Le difficoltà di deambulazione e dell’uso del braccio destro causatele dalla malattia non la fermavano nell’adempimento del proprio servizio. Maria Cristina si innamorò degli altri, perché scopri nella sua malattia un disegno divino, una missione singolare. Ascoltiamo dalle parole della mamma che cosa pensava al riguardo: ≪Una mattina la bambina mi chiamo nella sua cameretta e mi disse: “Mamma, ho sognato ancora Gesù. Mi ha chiesto di portare la croce con Lui”. E tu che cosa hai risposto? Con un sorriso dolcissimo la bambina disse: “Gli ho detto di sì. Se avessi visto la sua faccia, gli avresti detto di sì anche tu≫.
Benché i genitori di Maria Cristina fossero cattolici, essi sostennero che non avevano insegnato nulla alla figlia di quanto lei aveva fatto e di come lo aveva vissuto. Dobbiamo anzi immaginare il loro dolore, acuito dal fatto che il padre, Enrico, era un celebre medico. Essi avevano cercato, dunque, di distrarre la figlia dalla propria malattia, ma fu lei a far capire loro che solo accettandola si poteva vivere proiettati verso gli altri nella gioia e nella pace. In questo dono di sé nella gioia, scopri la figura di Francesco di Assisi e chiese di entrare nel Terz’Ordine Francescano o Ordine Francescano Secolare, come si chiama oggi. Il suo desiderio di condividere il bene varco le mura delle case di riposo per anziani e anche l’oceano.

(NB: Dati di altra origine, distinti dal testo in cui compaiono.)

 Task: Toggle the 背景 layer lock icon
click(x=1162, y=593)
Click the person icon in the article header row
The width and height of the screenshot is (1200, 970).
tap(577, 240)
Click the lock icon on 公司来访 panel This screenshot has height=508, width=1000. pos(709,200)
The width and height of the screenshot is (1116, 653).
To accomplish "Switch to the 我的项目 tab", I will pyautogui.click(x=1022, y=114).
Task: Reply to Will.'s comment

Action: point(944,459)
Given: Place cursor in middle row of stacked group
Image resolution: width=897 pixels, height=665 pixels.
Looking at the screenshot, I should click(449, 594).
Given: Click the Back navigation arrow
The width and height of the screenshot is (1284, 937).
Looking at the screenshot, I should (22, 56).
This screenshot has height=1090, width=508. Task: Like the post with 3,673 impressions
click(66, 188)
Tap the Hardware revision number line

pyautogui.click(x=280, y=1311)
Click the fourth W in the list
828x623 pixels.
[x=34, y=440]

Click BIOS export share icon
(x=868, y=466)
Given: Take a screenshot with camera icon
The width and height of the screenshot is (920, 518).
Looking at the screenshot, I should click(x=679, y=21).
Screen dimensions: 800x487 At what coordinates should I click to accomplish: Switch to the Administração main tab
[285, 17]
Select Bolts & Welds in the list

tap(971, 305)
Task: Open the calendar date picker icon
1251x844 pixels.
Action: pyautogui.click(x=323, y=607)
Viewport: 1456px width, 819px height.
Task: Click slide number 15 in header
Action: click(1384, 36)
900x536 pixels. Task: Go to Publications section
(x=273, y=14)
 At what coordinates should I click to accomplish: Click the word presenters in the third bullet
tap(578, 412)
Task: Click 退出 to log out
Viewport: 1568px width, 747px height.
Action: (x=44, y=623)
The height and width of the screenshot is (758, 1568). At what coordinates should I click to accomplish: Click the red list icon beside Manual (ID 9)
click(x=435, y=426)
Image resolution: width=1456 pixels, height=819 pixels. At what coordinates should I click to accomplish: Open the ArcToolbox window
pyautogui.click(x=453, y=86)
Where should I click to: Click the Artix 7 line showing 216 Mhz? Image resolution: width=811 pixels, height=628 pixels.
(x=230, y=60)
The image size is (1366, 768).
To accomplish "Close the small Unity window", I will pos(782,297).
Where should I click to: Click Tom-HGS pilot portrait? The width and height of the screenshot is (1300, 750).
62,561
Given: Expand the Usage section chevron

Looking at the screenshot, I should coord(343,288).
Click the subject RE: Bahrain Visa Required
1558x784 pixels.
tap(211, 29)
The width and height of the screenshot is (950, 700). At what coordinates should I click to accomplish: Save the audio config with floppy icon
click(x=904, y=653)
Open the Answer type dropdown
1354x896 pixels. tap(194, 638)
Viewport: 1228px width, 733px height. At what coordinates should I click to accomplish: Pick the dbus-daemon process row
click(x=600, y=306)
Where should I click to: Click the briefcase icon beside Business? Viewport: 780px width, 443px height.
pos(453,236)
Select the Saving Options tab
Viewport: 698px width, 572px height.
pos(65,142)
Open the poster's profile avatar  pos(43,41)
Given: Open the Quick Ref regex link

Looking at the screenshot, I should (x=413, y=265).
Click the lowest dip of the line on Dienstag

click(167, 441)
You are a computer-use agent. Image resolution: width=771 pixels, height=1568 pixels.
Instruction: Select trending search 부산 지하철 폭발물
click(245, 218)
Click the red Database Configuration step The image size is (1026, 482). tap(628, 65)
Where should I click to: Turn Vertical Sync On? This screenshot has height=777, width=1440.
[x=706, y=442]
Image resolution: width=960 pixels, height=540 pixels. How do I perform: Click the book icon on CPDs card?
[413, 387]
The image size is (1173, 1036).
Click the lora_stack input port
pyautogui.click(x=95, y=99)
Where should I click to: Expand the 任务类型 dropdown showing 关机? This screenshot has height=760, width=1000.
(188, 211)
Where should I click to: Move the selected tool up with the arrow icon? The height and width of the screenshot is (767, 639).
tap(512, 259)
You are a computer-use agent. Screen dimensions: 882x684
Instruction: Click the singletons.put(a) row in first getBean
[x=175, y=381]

E così ebbe modo di conoscere un nostro confratello cappuccino, fra Pio Conti, che partiva per le missioni. Si fece subito promotrice di raccolte in denaro e in beni vari da inviargli, fino a far realizzare un barcone-ospedale affinché i missionari potessero portare aiuto alle popolazioni lungo il Rio delle Amazzoni. Per realizzarlo coinvolse personalmente i portuali di Livorno, che, affascinati dal suo entusiasmo, la aiutarono nel concretizzare il progetto.

Benché tutto ciò abbia dello straordinario, Maria Cristina viveva come i suoi coetanei, frequentando normalmente la scuola. Anzi, nonostante le difficolta, riuscì a diplomarsi con un anno di anticipo, pronta per iscriversi all’università. Attraverso gli studi e il mondo della sofferenza, Maria Cristina fu a contatto con i vari problemi del tempo (e non solo). Fu particolarmente colpita dal dramma dell’aborto. Poiché il padre era primario di ostetricia e ginecologia presso il Careggi, celebre ospedale del capoluogo toscano, lo coinvolse con queste parole: “Senti, babbo, sei o non sei un medico cristiano? Se non te ne occupi tu di quei bambini, chi vuoi che se ne occupi?”.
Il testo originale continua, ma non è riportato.